Они уходили устало. Не побеждённо — они и вправду прошли клин, который двадцать лет не могли взять, и выскоблили его, и имели право на доклад о победе, — но устало, без той лёгкости, с какой входили. Они потеряли на этом клине больше, чем считали потерять; они хоронили своих, грузили раненых, и лица у тех, кого я видел в бинокль, были не лицами победителей, а лицами людей, которые сделали тяжёлую, грязную, непонятную им работу на чужой земле и хотят одного — домой. Они выскоблили клин — и не понимали, кажется, зачем, потому что выскобленный клин не дал им того, ради чего скоблили: ни мира, ни конца, ни того, чтоб перестали стрелять. Они объявили победу и уходили с пустыми руками, потому что взяли землю, а земля без того, что в ней живёт, — это просто глина, и держать её они не могли, и уходили, оставляя её мне.
Каток собрался в кулак и ушёл — иначе он не мог, я знал это ремеслом: каток, чтоб катиться дальше, должен быть собран, а собранный, он не может лежать ковром по всему клину. Дивизии, прошедшие треугольник, нужны были в других местах — война была большая и звала их на новые квадраты, — и они снялись и ушли, оставив выскобленную землю и горсть гарнизонов по краям держать дороги. База осталась — тот город из проволоки и бетона, построенный навсегда, никуда не делся, светился и гудел. И в нём остался Тёрнер, не ушедший с дивизиями, потому что для него я был не квадратом на карте, а счётом, и счёт этот не закрывался уходом дивизий.

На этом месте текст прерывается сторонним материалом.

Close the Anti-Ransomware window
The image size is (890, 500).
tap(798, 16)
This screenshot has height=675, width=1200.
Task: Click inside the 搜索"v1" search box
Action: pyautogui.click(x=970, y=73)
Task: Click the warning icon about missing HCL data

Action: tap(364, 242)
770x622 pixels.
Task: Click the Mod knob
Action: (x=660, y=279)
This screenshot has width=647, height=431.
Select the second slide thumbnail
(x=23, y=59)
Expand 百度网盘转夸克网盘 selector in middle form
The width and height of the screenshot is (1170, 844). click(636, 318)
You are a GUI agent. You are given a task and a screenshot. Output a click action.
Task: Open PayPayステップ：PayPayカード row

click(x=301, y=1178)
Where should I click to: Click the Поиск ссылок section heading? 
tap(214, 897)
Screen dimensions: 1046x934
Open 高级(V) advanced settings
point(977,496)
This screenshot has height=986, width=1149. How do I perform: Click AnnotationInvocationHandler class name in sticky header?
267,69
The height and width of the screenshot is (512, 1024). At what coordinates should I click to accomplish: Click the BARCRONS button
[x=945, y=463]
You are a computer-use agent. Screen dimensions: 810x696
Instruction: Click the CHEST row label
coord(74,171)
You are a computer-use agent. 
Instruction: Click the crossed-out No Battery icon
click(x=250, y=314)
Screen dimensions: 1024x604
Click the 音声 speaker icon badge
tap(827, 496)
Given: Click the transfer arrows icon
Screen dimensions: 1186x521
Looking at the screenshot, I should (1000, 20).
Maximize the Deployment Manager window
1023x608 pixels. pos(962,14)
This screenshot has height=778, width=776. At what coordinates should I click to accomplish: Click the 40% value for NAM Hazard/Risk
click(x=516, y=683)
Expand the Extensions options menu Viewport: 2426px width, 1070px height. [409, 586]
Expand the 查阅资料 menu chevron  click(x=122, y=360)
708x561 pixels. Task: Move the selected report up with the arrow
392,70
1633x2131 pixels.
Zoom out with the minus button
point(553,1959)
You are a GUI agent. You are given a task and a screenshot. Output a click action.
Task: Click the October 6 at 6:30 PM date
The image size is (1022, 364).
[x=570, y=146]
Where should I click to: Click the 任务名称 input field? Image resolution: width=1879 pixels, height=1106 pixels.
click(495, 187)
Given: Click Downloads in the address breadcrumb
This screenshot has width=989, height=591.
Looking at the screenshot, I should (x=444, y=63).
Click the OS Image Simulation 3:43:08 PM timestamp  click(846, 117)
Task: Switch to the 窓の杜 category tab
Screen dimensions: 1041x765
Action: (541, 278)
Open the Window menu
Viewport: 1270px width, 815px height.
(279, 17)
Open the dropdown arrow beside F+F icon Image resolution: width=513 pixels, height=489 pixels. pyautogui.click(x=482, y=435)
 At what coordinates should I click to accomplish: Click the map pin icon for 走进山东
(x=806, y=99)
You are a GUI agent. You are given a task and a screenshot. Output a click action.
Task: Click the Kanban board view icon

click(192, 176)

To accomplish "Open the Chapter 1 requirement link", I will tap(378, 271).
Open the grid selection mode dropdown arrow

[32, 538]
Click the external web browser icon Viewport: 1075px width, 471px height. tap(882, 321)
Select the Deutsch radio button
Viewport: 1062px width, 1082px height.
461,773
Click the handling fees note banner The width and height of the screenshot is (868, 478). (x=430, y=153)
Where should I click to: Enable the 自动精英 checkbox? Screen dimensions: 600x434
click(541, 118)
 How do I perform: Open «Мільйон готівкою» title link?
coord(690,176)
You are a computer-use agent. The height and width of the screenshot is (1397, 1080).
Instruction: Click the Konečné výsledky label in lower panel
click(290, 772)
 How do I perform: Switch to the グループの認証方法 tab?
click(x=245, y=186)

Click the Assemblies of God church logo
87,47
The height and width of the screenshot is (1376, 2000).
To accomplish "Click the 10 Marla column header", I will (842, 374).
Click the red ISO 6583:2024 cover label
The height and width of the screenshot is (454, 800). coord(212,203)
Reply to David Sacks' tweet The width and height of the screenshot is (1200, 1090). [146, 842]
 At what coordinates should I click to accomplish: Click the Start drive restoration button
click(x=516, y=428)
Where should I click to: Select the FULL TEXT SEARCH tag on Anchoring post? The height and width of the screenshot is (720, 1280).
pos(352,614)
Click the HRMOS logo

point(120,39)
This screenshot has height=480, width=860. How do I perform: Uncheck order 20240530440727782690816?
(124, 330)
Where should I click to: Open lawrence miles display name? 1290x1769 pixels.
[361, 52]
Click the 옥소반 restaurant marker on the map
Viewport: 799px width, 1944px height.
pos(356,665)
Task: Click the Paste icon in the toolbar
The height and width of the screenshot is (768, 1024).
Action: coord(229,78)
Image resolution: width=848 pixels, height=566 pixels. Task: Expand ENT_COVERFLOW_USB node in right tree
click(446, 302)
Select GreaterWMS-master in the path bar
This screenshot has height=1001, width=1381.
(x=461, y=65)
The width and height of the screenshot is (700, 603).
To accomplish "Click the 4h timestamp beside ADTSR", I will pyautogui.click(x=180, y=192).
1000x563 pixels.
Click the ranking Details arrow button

Я думал о нём в те дни — о том, как он сидит в своём светящемся городе и читает их сводки о победе, зная то, чего не знают писавшие сводки. Он спускался под эту землю сам, при свете моей спички видел, что она пуста не оттого, что мертва, а оттого, что её опустошили нарочно. Он один из всех у них понимал, что они объявили победой уход катка по пустому полю, и что поле это уже наполняется снова за спиной уходящих. Его правота, которую я доказал ему в темноте, теперь подтверждалась наверху: каток прошёл, объявил, уходит — а призрак не убит, школа не выжжена, земля дышит. Он был прав, и правота его никому не была нужна, и в этом, я думаю, была его кара — горше всякой, какую я мог бы ему придумать: знать истину один среди торжествующих слепцов и не мочь ничего, потому что слушают не его.
Их победа была написана краской на бумаге — на их картах, где красное стало белым, в их докладах наверх, где клин значился зачищенным. Наша — землёй, которая дожидается. Я выбрал писать землёй ещё на том совете, отдавая клин, и теперь, глядя, как уходят их усталые колонны, ни на миг не пожалел о выборе. Они унесли с собой доклад о победе и своих мёртвых. Я остался на выскобленной земле с тем, что унёс из-под катка, — с людьми, ремеслом, памятью, зерном, — и со знанием, добытым не из утекшего будущего, а из глины под ногами: что их победа кончится, как кончается краска под дождём, а моя — взойдёт, как всходит зерно, спрятанное от отвала. Каток ушёл. Земля осталась без хозяина сверху. Я считал недели до того, как первая капля нашего тока потечёт обратно, на клин, и считал спокойно, потому что знал: потечёт.